Turlington struck his hand excitedly on the table, and burst out on a sudden with the answer which had been so strangely delayed.

"Twenty thousand with all my heart!" he said. "On this condition, Graybrooke, that every farthing of it is settled on Natalie, and on her children after her. Not a half-penny to me!" he cried magnanimously, in his brassiest tones. "Not a half- penny to me!"

Let no man say the rich are heartless. Sir Joseph seized his son-in-law's hand in silence, and burst into tears.

Mr. Dicas, habitually a silent man, uttered the first two words that had escaped him since the business began. "Highly creditable," he said, and took a note of his instructions on the spot.

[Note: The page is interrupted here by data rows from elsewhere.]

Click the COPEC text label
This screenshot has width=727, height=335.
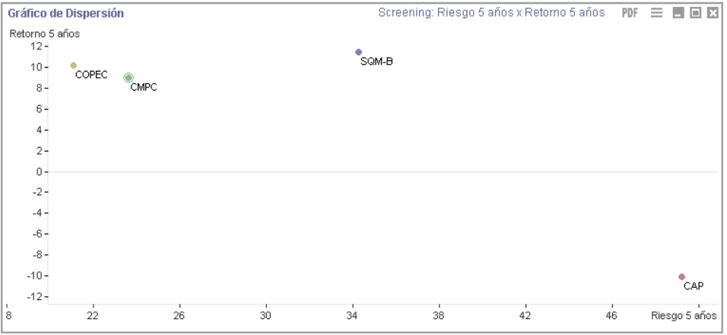[x=91, y=75]
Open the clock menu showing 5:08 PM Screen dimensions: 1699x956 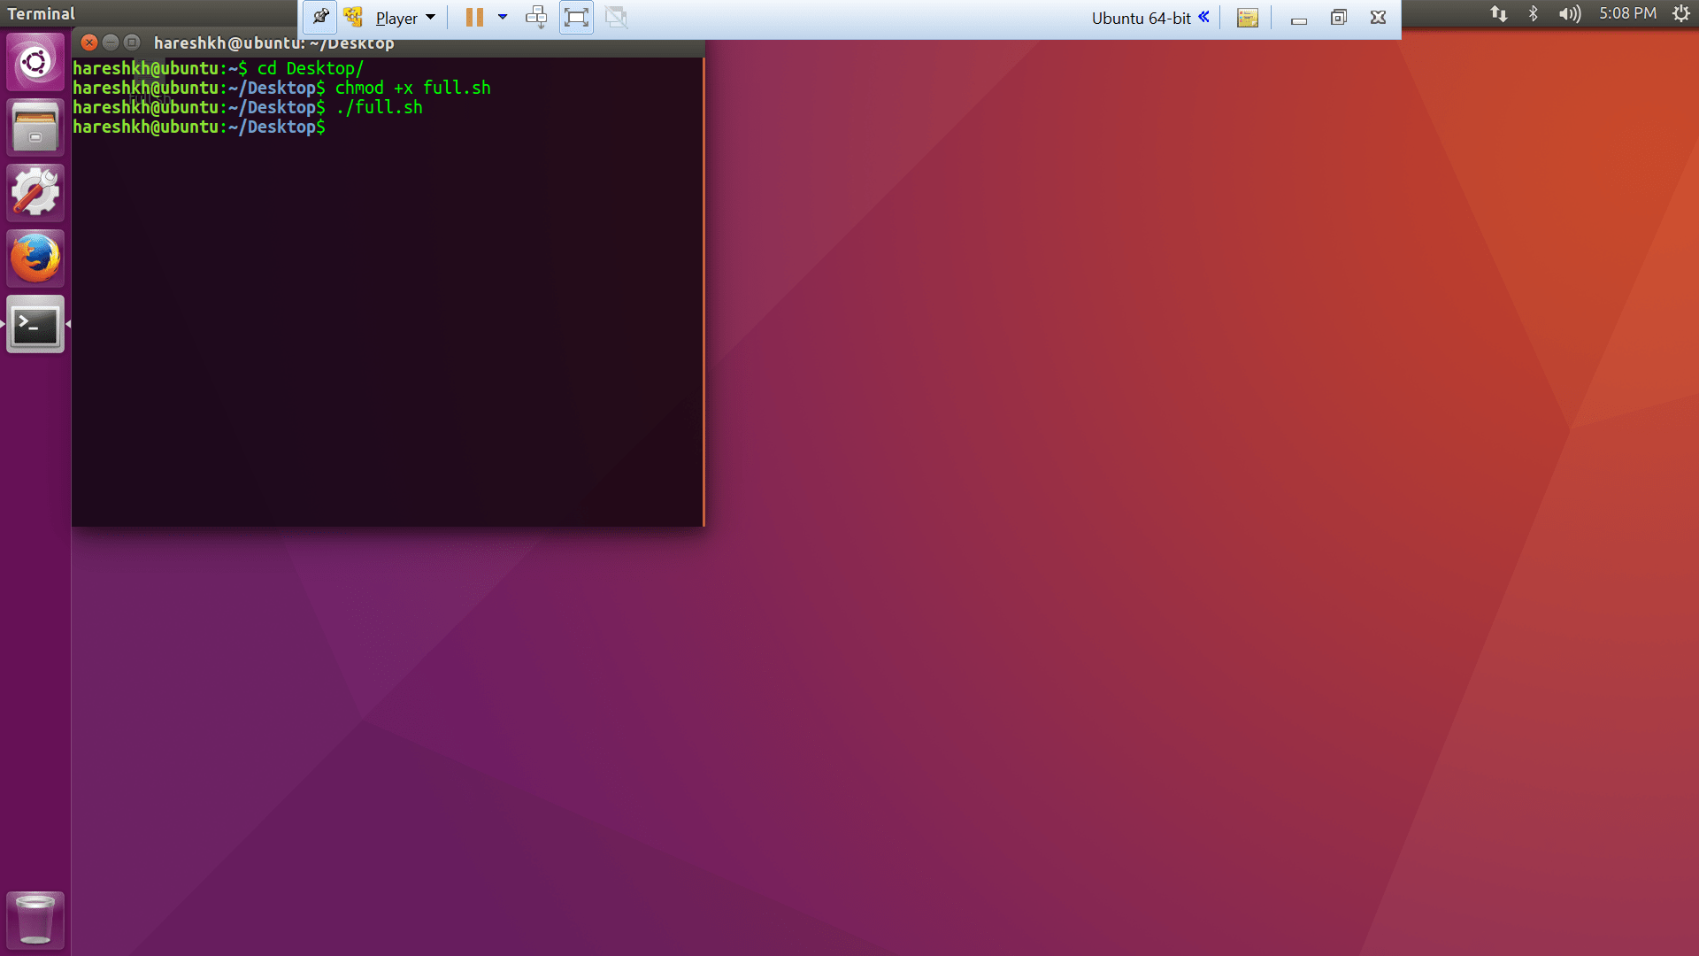click(x=1627, y=13)
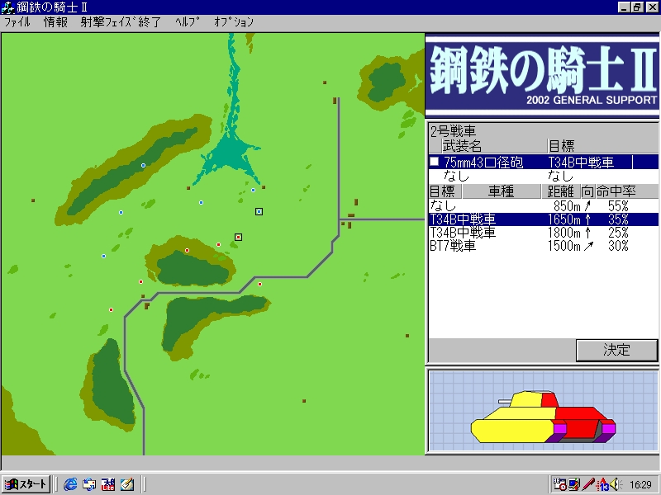This screenshot has height=495, width=661.
Task: Open the スタート menu button
Action: coord(26,483)
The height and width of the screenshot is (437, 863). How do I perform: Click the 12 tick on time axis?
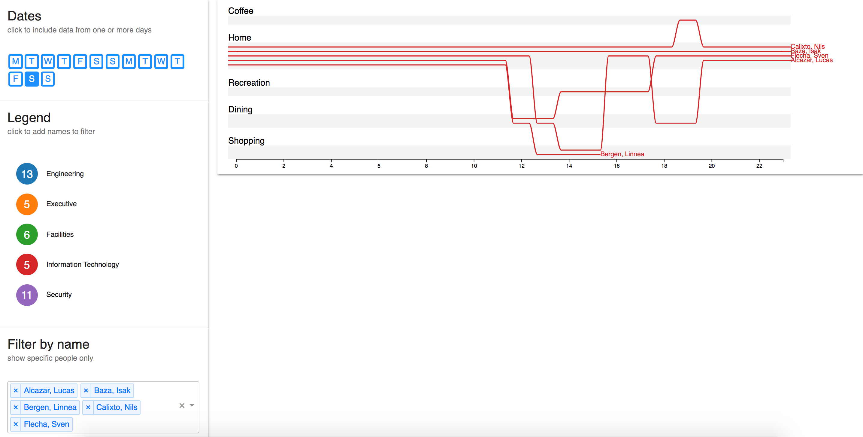[x=522, y=166]
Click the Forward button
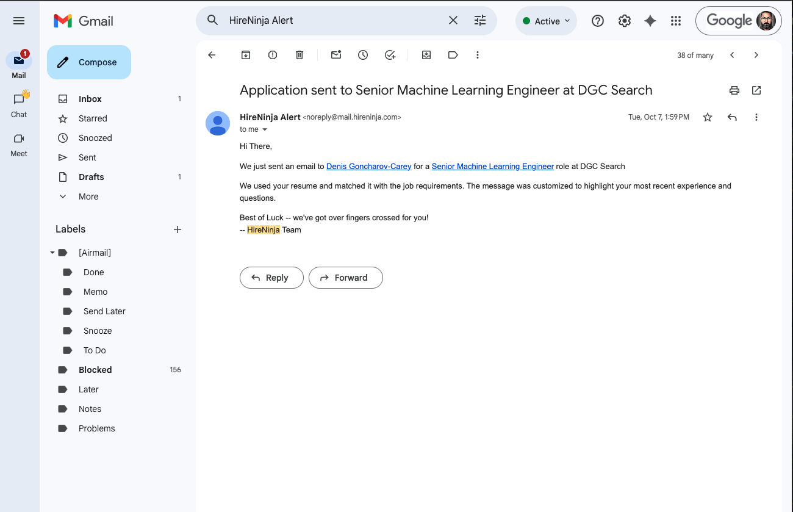The width and height of the screenshot is (793, 512). click(345, 278)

From that point the business of the settlement flowed smoothly on to its destined end. Sir Joseph explained his views at the fullest length, and the lawyer's pen kept pace with him. Turlington, remaining in his place at the table, restricted himself to a purely passive part in the proceedings. He answered briefly when it was absolutely necessary to speak, and he agreed with the two elders in everything. A man has no attention to place at the disposal of other people when he stands at a crisis in his life. Turlington stood at that crisis, at the trying moment when Sir Joseph's unexpected proposal pressed instantly for a reply. Two merciless alternatives confronted him. Either he must repay the borrowed forty thousand pounds on the day when repayment was due, or he must ask Bulpit Brothers to grant him an extension of time, and so inevitably provoke an examination into the fraudulent security deposited with the firm, which could end in but one way. His last, literally his last chance, after Sir Joseph had diminished the promised dowry by one half, was to adopt the high-minded tone which became his position, and to conceal the truth until he could reveal it to his father-in-law in the privileged character of Natalie's husband.